- _Task directions_: Pull out every line of the data that contains the string "Social". Case counts.

- _Supplied information_:
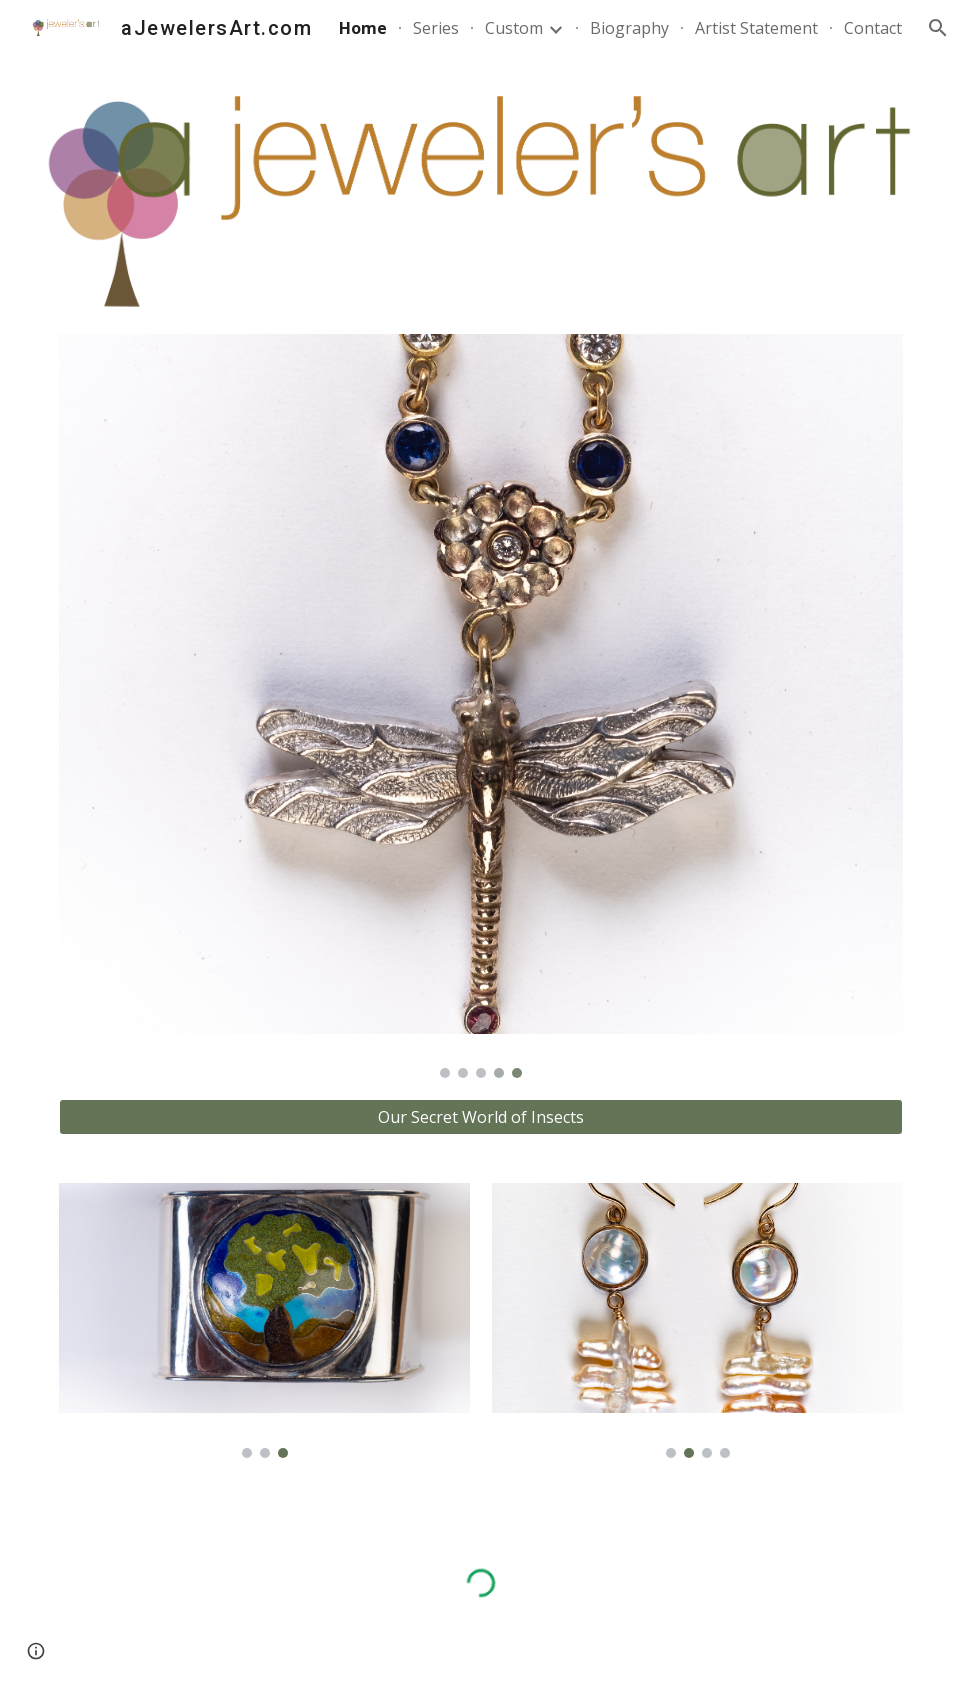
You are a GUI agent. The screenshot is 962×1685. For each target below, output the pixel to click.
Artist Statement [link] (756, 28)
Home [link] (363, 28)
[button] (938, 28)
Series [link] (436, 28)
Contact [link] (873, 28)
---
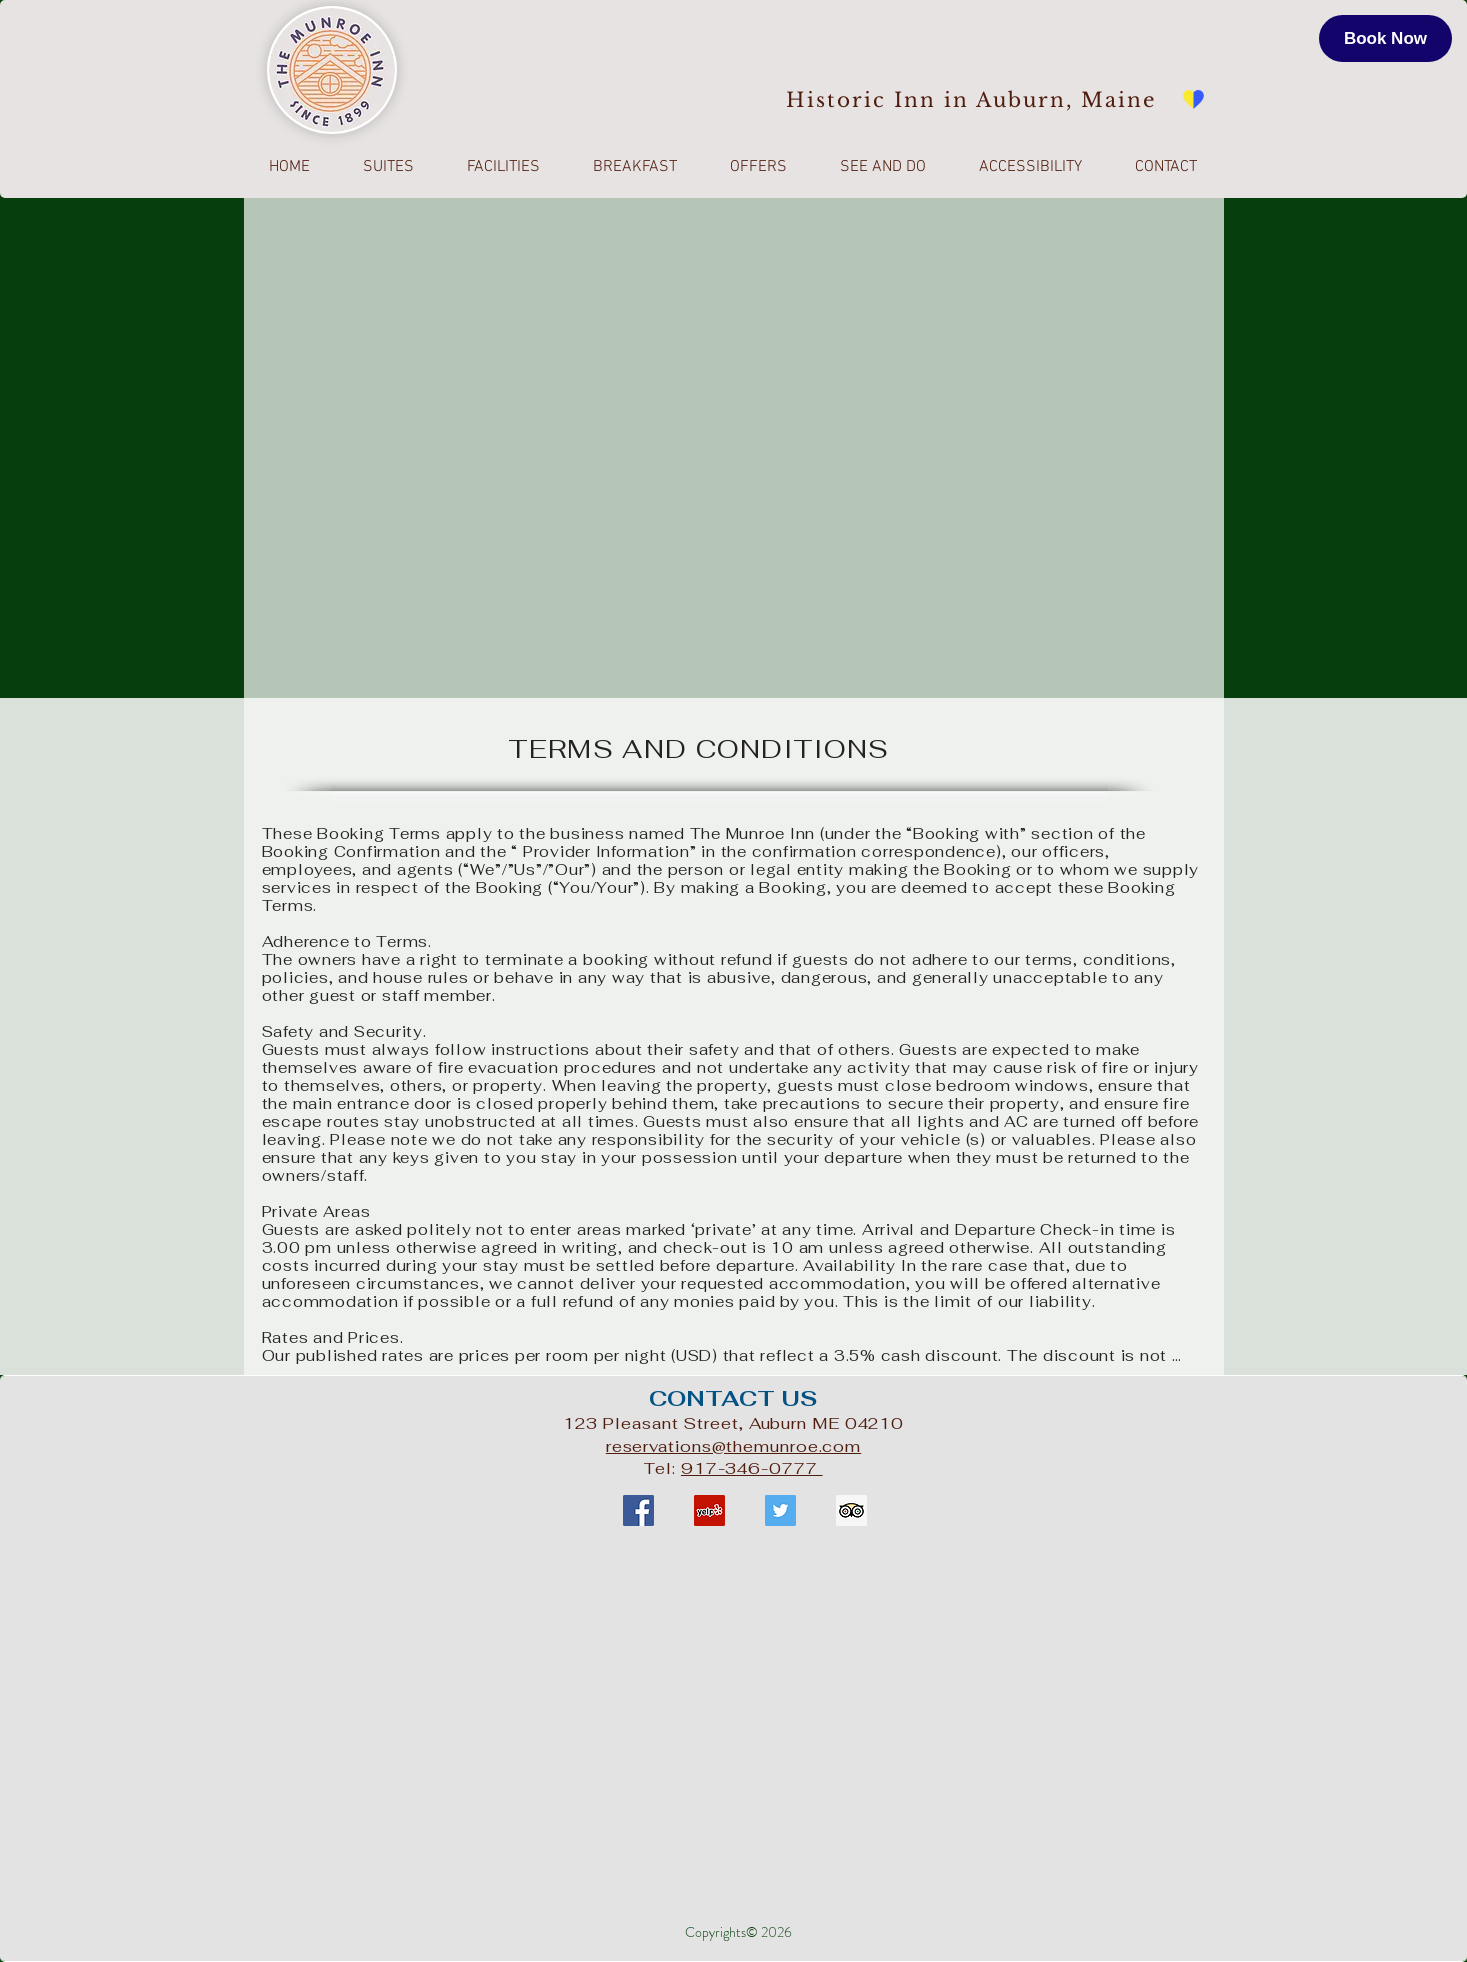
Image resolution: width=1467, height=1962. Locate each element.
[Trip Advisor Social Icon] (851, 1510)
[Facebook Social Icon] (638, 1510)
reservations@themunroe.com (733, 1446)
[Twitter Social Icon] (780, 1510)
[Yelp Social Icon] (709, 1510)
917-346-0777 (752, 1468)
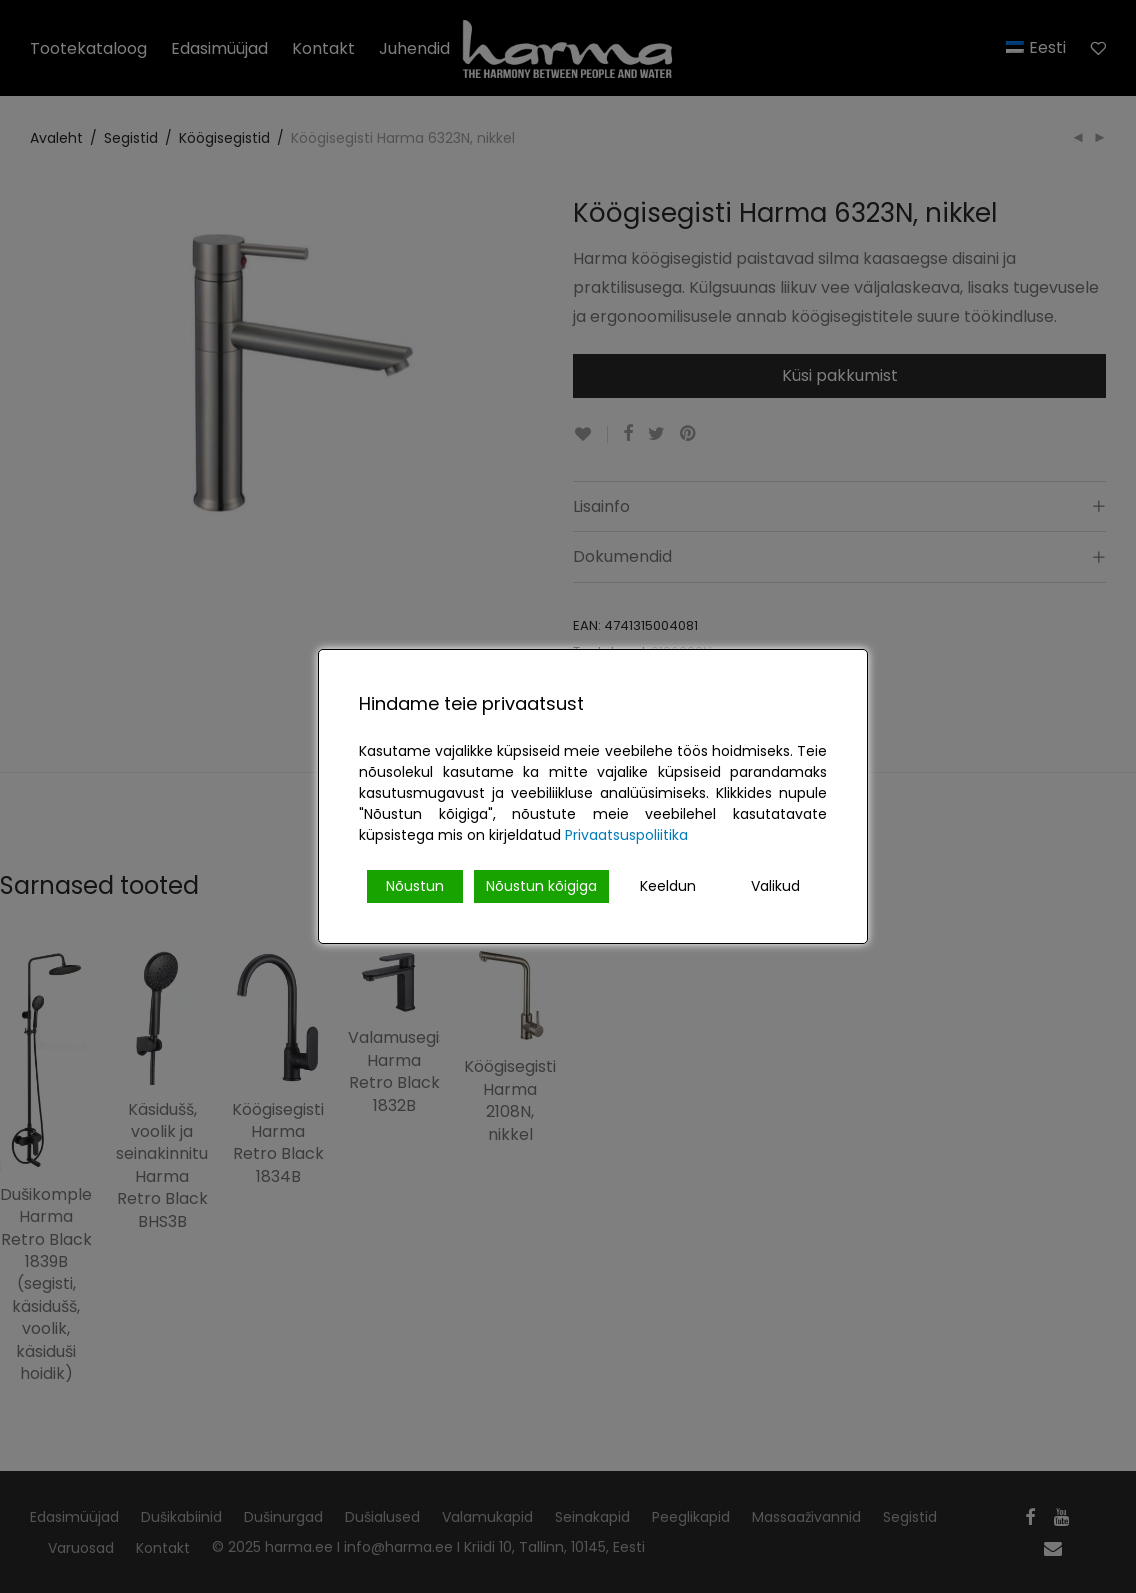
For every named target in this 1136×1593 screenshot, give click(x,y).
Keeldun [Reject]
* * *
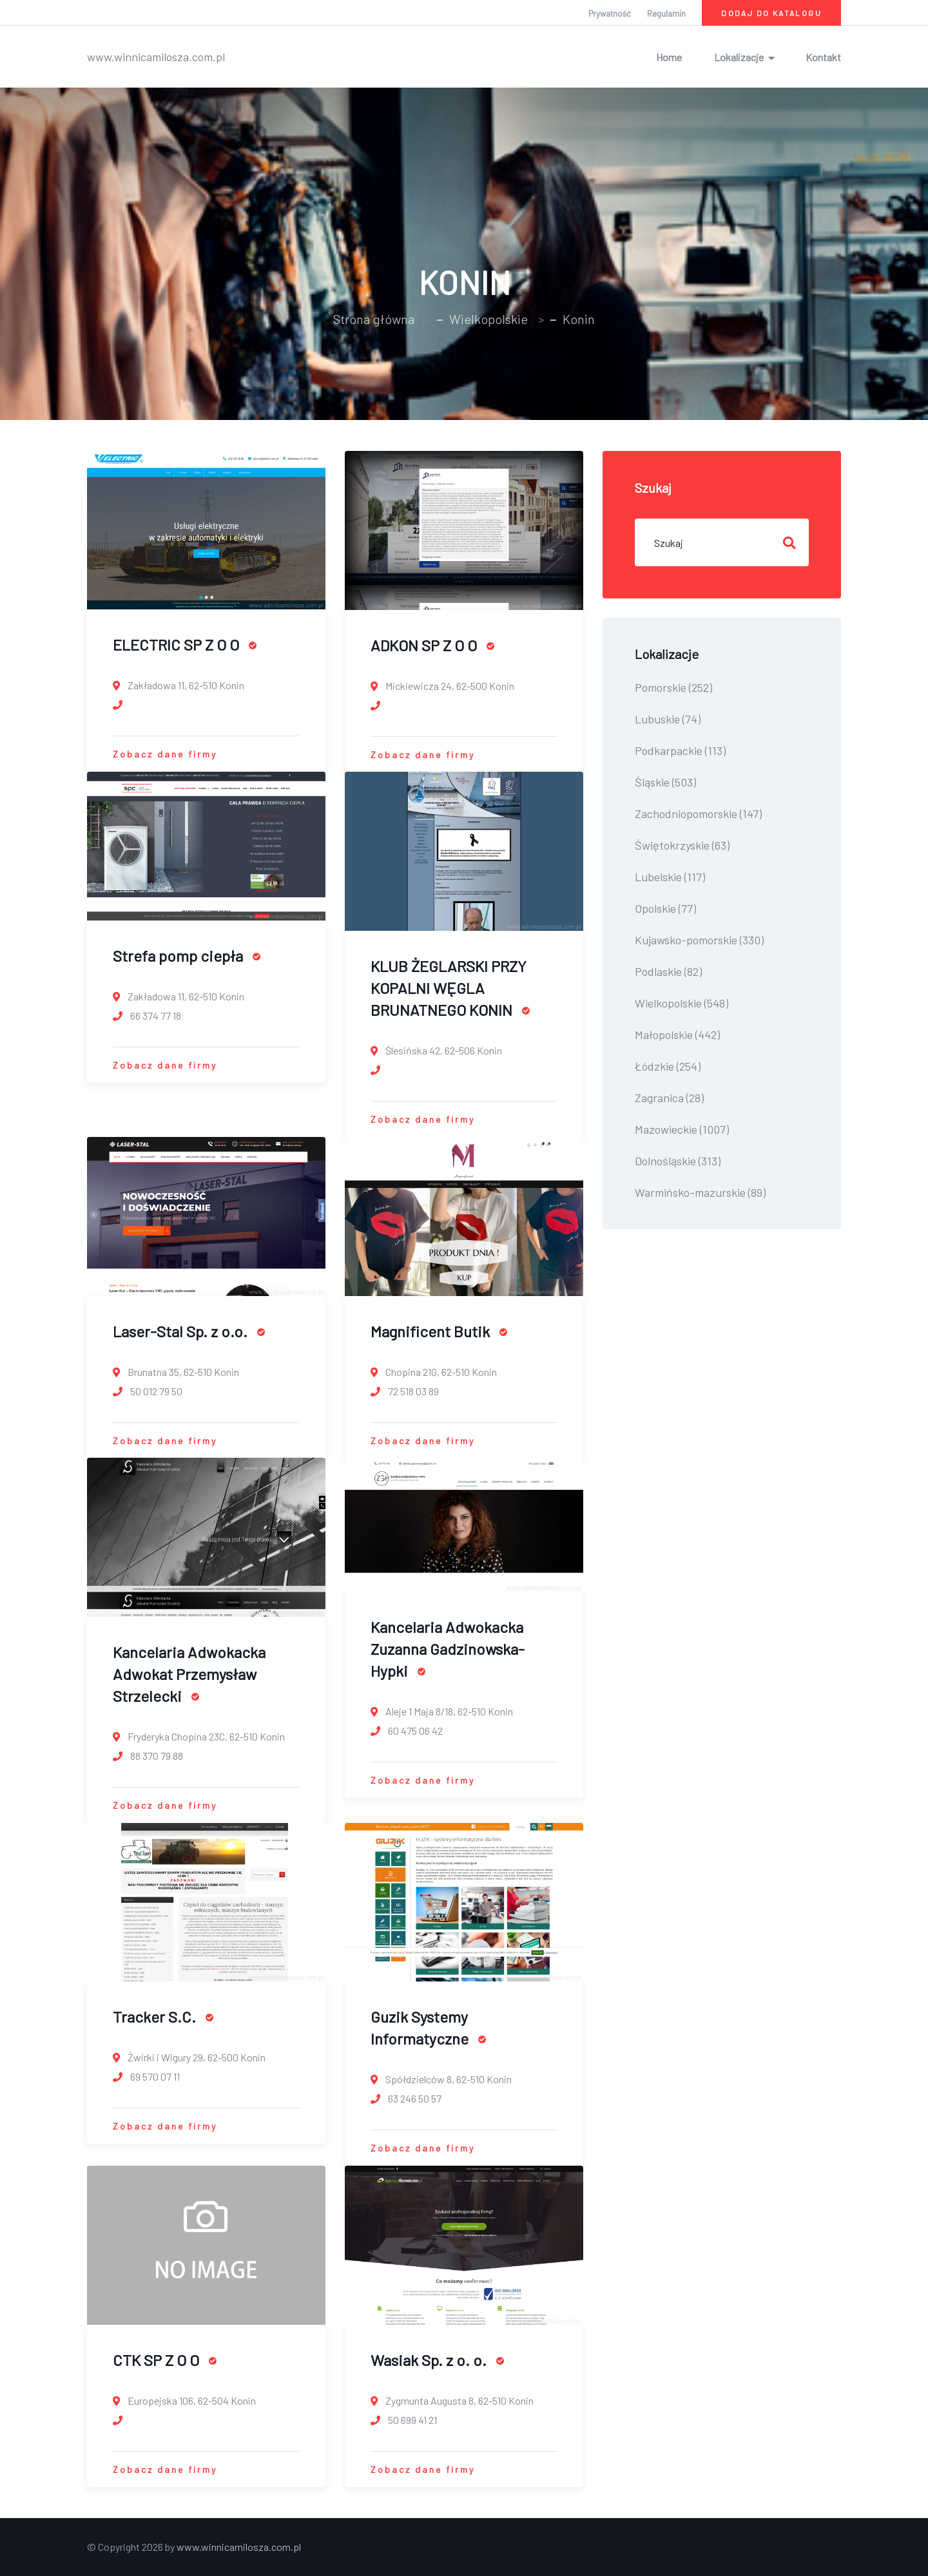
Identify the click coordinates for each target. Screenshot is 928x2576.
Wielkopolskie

- _Answer to this task_:
[Trip Advisor Social Icon] (851, 1510)
[Facebook Social Icon] (638, 1510)
[Twitter Social Icon] (780, 1510)
[Yelp Social Icon] (709, 1510)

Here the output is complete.